Car le masochiste, cet « original », est tout sauf un improvisateur, il obéit au plus strict règlement, à condition de l’avoir lui-même institué – il n’obéit au fond qu’à cela, la volonté de l’Autre auquel il se soumet, sauf à ce que cette volonté arbitraire soit elle-même assujettie à une règle. (…) Or, nous connaissons par ailleurs une forme de contrat fondateur du rapport homme/ femme que l’on appelle « mariage » et nous constatons que ce lien de réciprocité de jure débouche assez régulièrement sur un assujettissement de forme masochiste de facto – ce qui s’observe chez ceux que l’on appelle « vieux couples », mais qui se présentent au fond comme les couples proprement dits, du moins si l’on met l’accent sur l’institutionnalisation du lien, qui promeut le « couple » à une dimension juridico-symbolique et en unit les membres (fût-ce dans la désunion), selon la lettre, jusqu’à la mort.
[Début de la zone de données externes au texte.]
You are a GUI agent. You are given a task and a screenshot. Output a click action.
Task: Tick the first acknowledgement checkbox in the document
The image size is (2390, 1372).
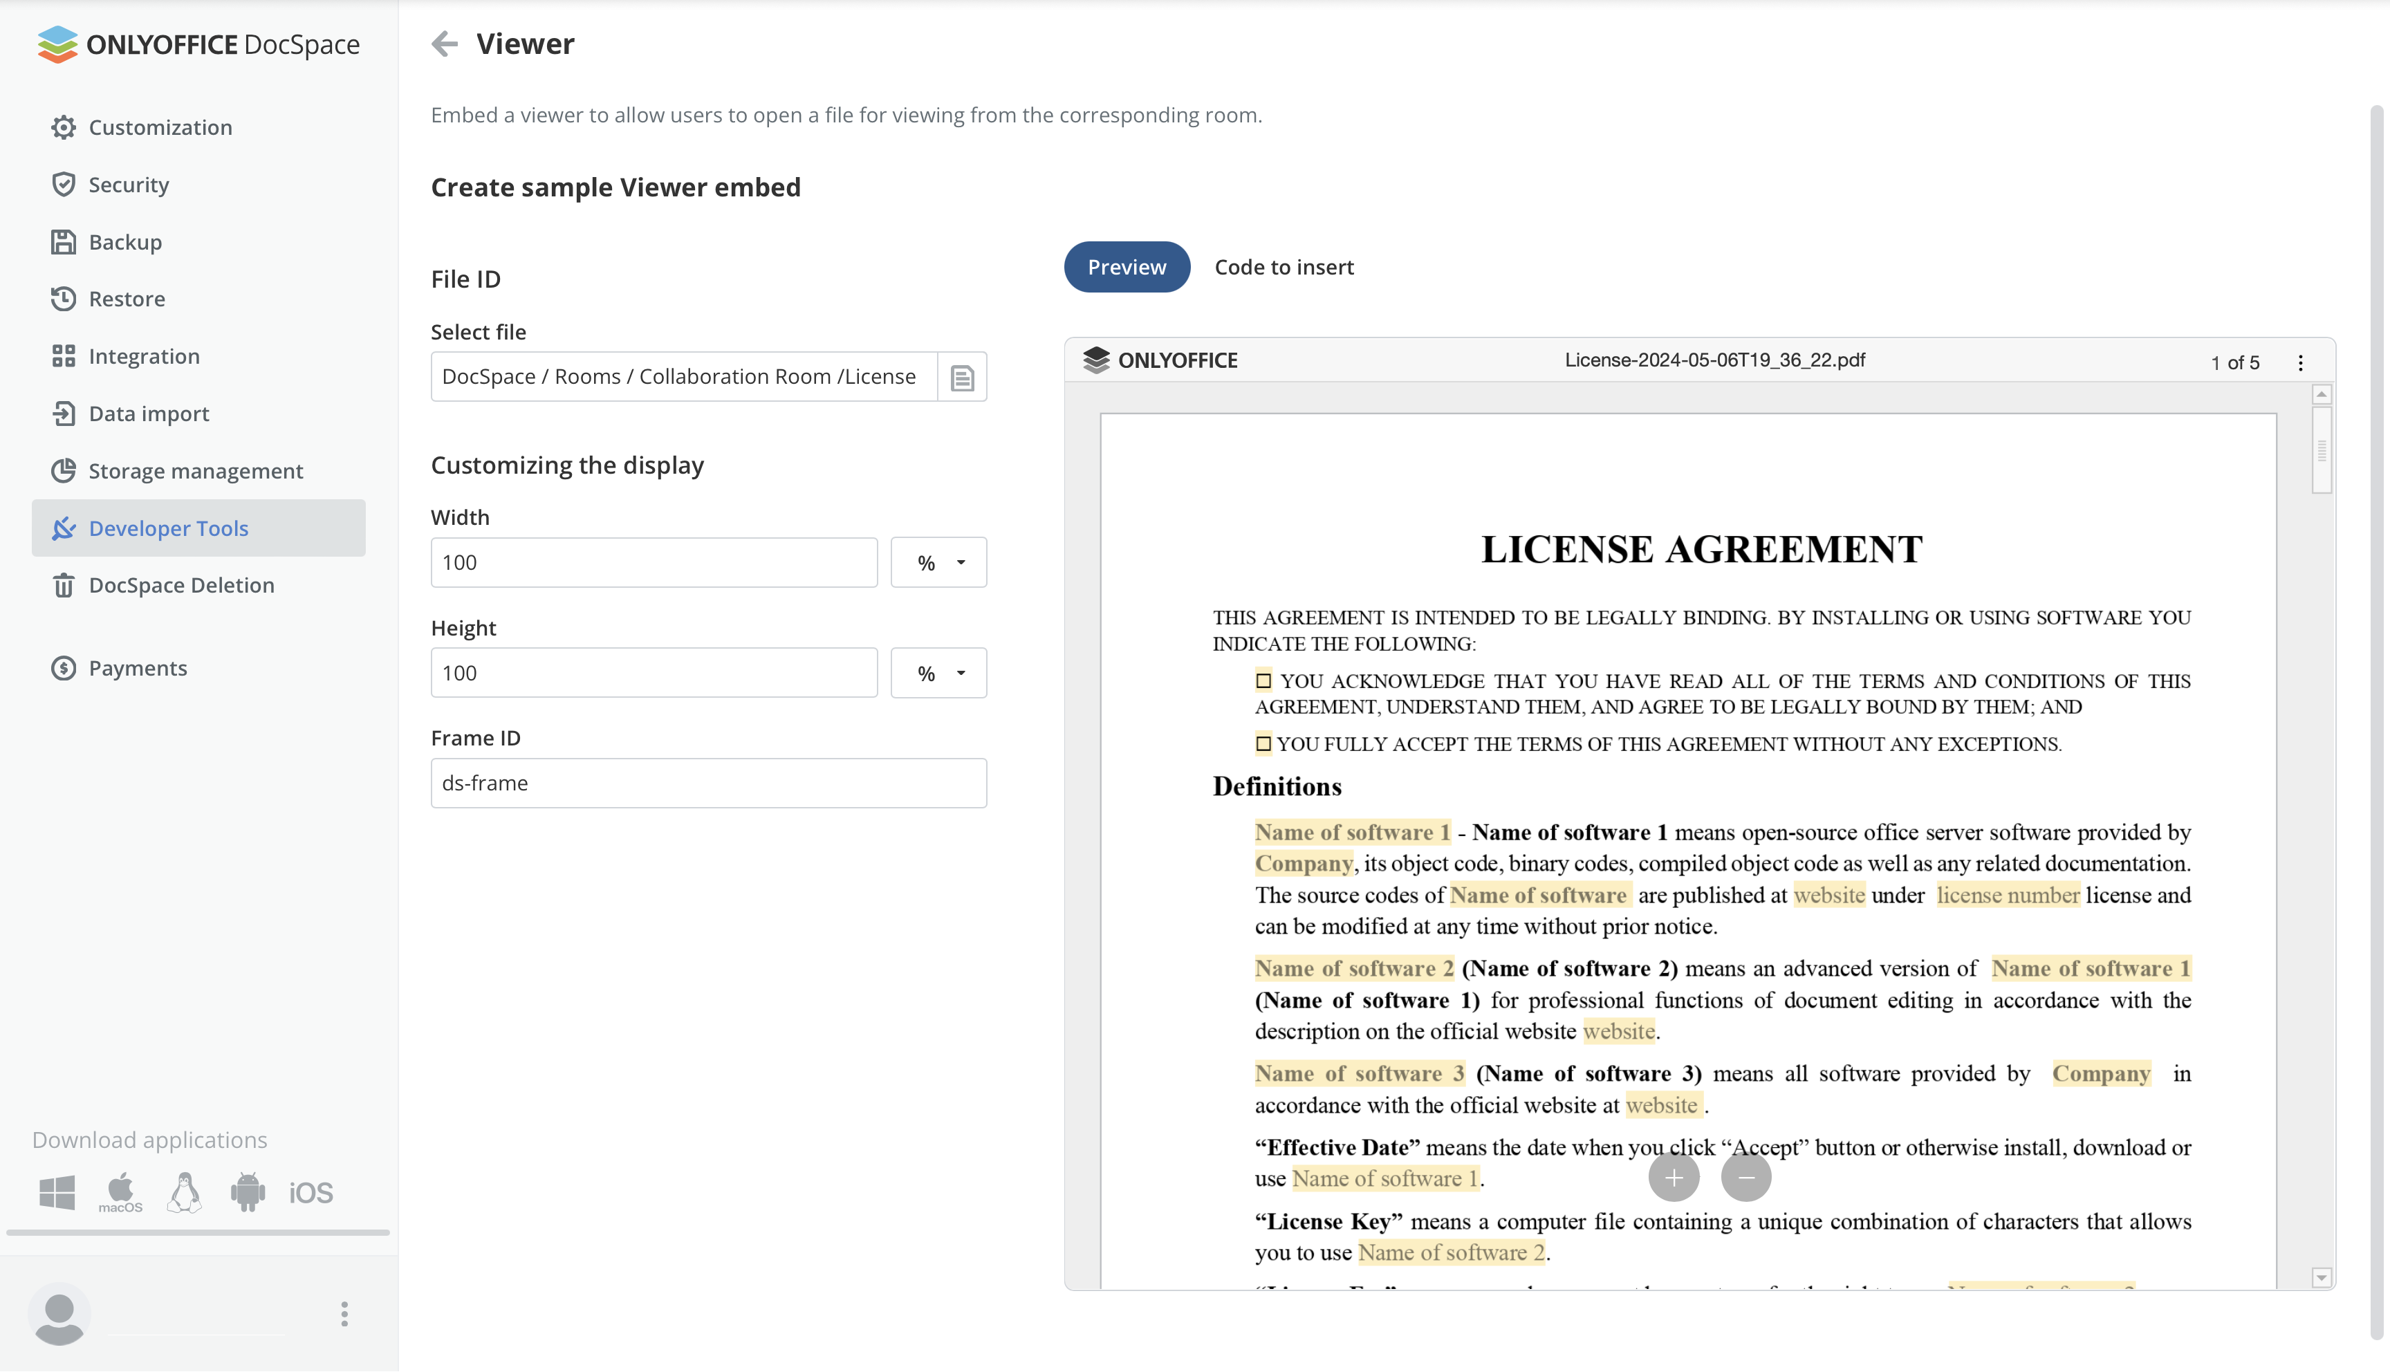(1263, 680)
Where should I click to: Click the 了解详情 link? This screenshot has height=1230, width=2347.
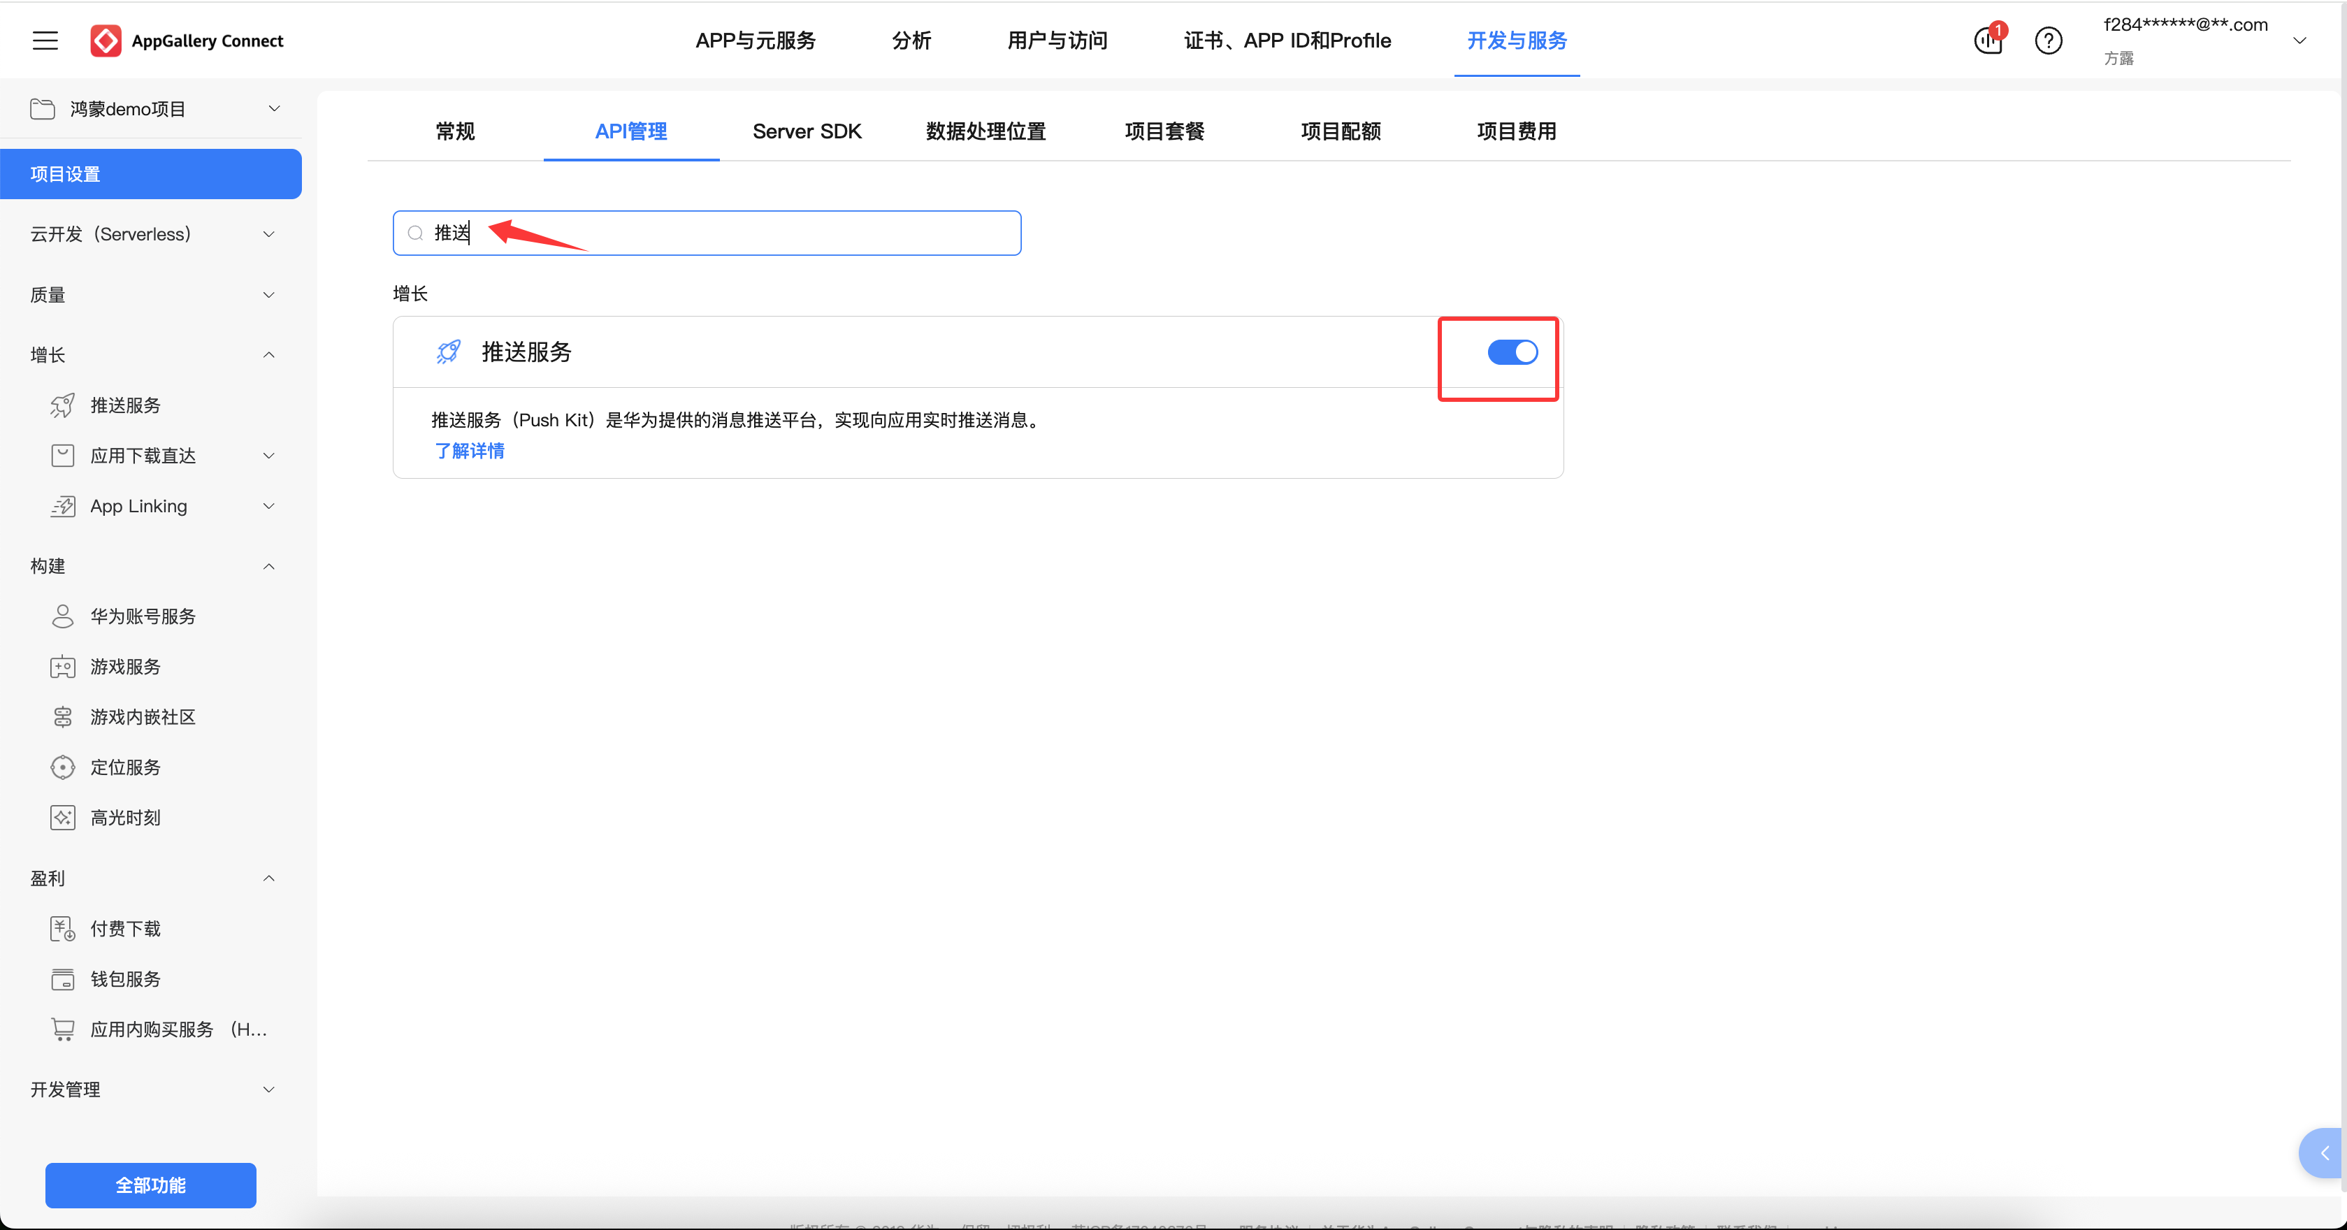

(…) Après tout, le « joug » – qui fait les délices du masochiste pratiquant – se retrouve au cœur du signifiant de la « con-jugalité ». Cet instrument auquel on attelle les bœufs mais qui, sous sa forme idéalisée, en vient à signifier le lien idéal. « Dire oui » au seuil du mariage, c’est bien assentir et consentir au joug réciproque, passant con-jointement son cou dans le joug, « pièce de l’attelage emboîtant le cou de l’animal ». (…) D’où, par extension figurée, la « contrainte qui pèse fortement sur qui la subit ». Le « joug du mariage » désigne dans la langue courante l’obligation morale ou sociale – d’où, soit dit en passant, l’extraordinaire mutation verbale qui en vient à parler de « droit au mariage » ! Droit à la contrainte, alors ? On en est pleine cacophonie, que la logique de l’inconscient vient éclairer, au-delà des turbulences de l’imaginaire social.
(…)
Le masochiste, qui fait profession de – et a vocation à – faire l’objet, se présente bien comme un sujet. Sujet singulièrement déterminé : s’il y en a un qui sait ce qu’il veut et qui organise au mieux les choses, c’est bien le masochiste. Et c’est « se faire avoir », certes, mais dans les formes, car c’est un organisateur né : son supplice n’a de sens que programmé par ses soins. (…) Le masochiste entre sur la scène de son supplice et de son ravalement systématisés en tant que sujet, il garde son statut de sujet et même le conforte par sa position assumée d’objet. Là où l’esclave et le serf étaient sans droits, jusqu’à leur émancipation, le masochiste revendique la servitude par le droit et comme sujet de droit. « Auto-réification » contractualisée.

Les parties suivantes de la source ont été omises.